Search code examples
sqlarraysgoogle-bigqueryaggregate-functionswindow-functions

How to get the most recent n records per group and aggregate them into an array


I know that this is a common problem, and I've seen here and here but neither of these solutions are working for me.

I have a table with fields session_time, user and email (these fields are just dummy placeholders, my real schema is different so please don't look too much into their names) supposing each user can have various emails related to it, I need to output, per row:

1 - a user

2 - an array consisting of every email related to the user

However, some users have WAY too many emails, so I need to limit them to the most recent entries, lets say 2 most recent per user.

WITH
  sample_data AS (
  SELECT
    '2023-06-12 10:00:00' AS session_time,
    '1' AS user,
    'example@example.com' AS email
  UNION ALL
  SELECT
    '2023-06-12 11:00:00' AS session_time,
    '2' AS user,
    'example@example.com' AS email
  UNION ALL
  SELECT
    '2023-06-12 12:00:00' AS session_time,
    '3' AS user,
        'example@example.com' AS email,
  UNION ALL
  SELECT
  '2023-06-12 13:00:00' AS session_time,
  '3' AS user,
  'example2@example.com' AS email
  UNION ALL
  SELECT
  '2023-06-12 14:00:00' AS session_time,
  '3' AS user,
  'example3@example.com' AS email
)

, filtered_user_email AS (
SELECT
  user,
  email,
  ROW_NUMBER() OVER(PARTITION BY user, email ORDER BY MAX(session_time) DESC) row_num
FROM
  sample_data
GROUP BY
  uuid,
  user
)

running SELECT user, array_agg(distinct email) as emails FROM filtered_user_email WHERE row_num <= 2 group by user outputs every row, because every row gets a row_num of 1, so for user 3, I get 3 entries instead of just the two most recent ones.

How can I then just select the 2 most recent emails per user?


Solution

  • Presumably, you just need to change the partition of your row_number:

    select usr, array_agg(email) emails
    from (
        select usr, email, 
            row_number() over(partition by usr order by max(session_time))rn
        from sample_data s
        group by usr, email
    ) t
    where rn <= 2
    group by usr

Brief 1:
Answer these questions about the SQL thread on keeping the most recent emails per user:
(a) How many of the most recent emails per user does the asker want to keep?
(b) In the sample data, which user has three email entries?
(c) In the solution, what column is the row_number partitioned by?

Records for finding displayed items:
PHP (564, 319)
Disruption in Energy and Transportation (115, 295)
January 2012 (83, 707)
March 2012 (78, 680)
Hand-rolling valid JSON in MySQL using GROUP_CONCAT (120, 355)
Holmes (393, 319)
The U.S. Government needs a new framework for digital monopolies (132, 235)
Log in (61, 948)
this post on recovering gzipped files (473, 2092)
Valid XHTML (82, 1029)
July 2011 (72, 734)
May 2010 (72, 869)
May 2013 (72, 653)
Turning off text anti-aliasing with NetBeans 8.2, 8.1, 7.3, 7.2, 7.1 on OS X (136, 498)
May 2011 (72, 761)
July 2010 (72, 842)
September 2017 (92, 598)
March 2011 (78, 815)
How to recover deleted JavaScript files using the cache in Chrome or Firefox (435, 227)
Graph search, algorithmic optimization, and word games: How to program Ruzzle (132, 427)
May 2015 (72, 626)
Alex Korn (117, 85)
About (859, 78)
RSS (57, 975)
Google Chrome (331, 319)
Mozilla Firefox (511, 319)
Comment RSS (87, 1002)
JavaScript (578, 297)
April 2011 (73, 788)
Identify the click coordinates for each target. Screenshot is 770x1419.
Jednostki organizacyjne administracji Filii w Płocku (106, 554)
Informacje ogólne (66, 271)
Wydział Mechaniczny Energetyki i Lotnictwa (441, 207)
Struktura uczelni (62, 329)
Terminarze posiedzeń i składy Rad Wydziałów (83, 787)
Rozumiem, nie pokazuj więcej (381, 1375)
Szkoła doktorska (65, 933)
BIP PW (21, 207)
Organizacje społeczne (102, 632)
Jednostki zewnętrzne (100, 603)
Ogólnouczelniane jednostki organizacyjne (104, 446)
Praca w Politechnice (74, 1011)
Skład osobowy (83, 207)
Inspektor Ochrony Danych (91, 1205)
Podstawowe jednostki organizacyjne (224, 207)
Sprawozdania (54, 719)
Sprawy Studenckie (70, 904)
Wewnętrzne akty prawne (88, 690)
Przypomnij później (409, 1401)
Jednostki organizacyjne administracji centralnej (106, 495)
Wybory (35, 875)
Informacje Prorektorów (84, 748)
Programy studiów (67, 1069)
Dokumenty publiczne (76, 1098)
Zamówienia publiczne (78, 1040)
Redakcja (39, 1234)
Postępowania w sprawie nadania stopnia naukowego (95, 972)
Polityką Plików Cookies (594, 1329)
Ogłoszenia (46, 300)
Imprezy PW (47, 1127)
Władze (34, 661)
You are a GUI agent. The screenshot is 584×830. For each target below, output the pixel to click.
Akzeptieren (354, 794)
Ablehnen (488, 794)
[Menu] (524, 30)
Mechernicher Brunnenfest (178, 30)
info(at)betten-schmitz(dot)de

Brief 2:
Write out every line of the records from the one containing "Alex Korn (117, 85)" down to the one containing "Programy studiów (67, 1069)", with both of those lines included.

Correct output 1:
(a) Two.
(b) User 3.
(c) usr

Correct output 2:
Alex Korn (117, 85)
About (859, 78)
RSS (57, 975)
Google Chrome (331, 319)
Mozilla Firefox (511, 319)
Comment RSS (87, 1002)
JavaScript (578, 297)
April 2011 (73, 788)
Identify the click coordinates for each target. Screenshot is 770x1419.
Jednostki organizacyjne administracji Filii w Płocku (106, 554)
Informacje ogólne (66, 271)
Wydział Mechaniczny Energetyki i Lotnictwa (441, 207)
Struktura uczelni (62, 329)
Terminarze posiedzeń i składy Rad Wydziałów (83, 787)
Rozumiem, nie pokazuj więcej (381, 1375)
Szkoła doktorska (65, 933)
BIP PW (21, 207)
Organizacje społeczne (102, 632)
Jednostki zewnętrzne (100, 603)
Ogólnouczelniane jednostki organizacyjne (104, 446)
Praca w Politechnice (74, 1011)
Skład osobowy (83, 207)
Inspektor Ochrony Danych (91, 1205)
Podstawowe jednostki organizacyjne (224, 207)
Sprawozdania (54, 719)
Sprawy Studenckie (70, 904)
Wewnętrzne akty prawne (88, 690)
Przypomnij później (409, 1401)
Jednostki organizacyjne administracji centralnej (106, 495)
Wybory (35, 875)
Informacje Prorektorów (84, 748)
Programy studiów (67, 1069)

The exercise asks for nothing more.